• What is being asked: Please change "post time" to "timestamp" in the lines from the one containing "Click the 9:38 AM post time" through the one containing "point(309,118)", and leave the pictures out of your answer.

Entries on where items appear

________

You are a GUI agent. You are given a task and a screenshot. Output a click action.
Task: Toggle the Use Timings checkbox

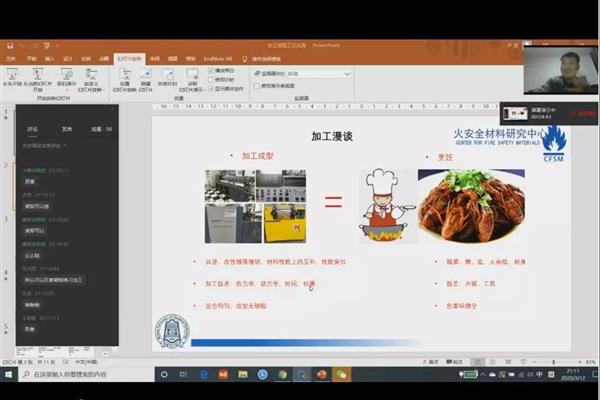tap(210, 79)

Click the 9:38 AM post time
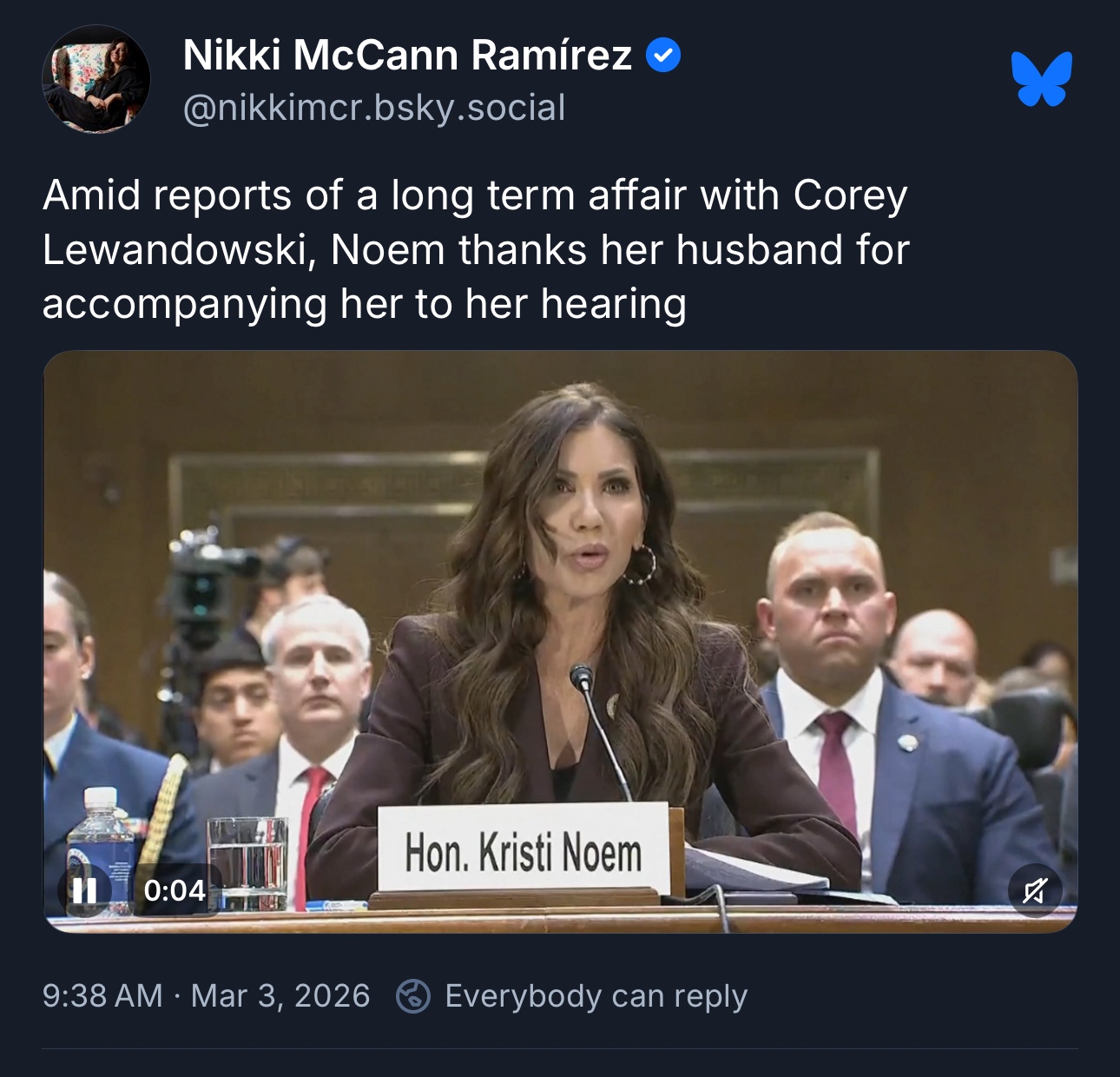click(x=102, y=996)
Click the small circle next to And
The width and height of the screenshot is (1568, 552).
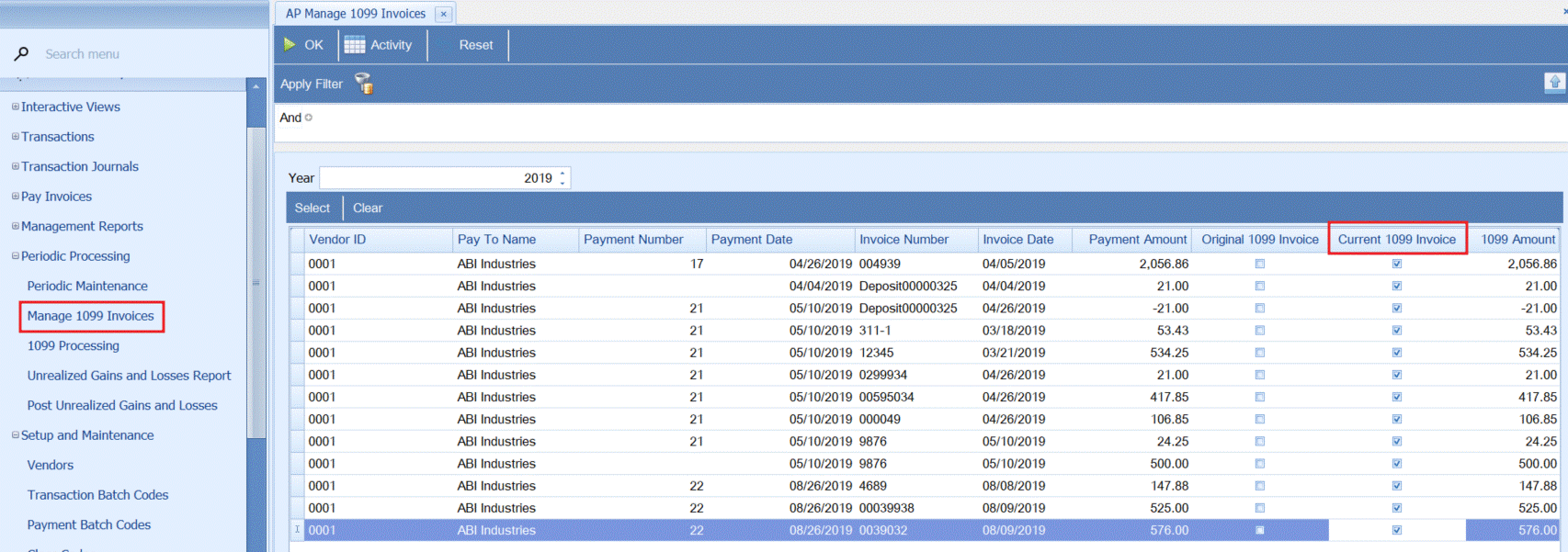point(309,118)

________

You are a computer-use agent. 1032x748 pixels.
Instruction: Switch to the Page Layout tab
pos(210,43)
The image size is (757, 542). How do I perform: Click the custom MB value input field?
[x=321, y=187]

________

• Task answer:
Click the 9:38 AM timestamp
click(x=102, y=996)
Click the small circle next to And
The width and height of the screenshot is (1568, 552).
point(309,118)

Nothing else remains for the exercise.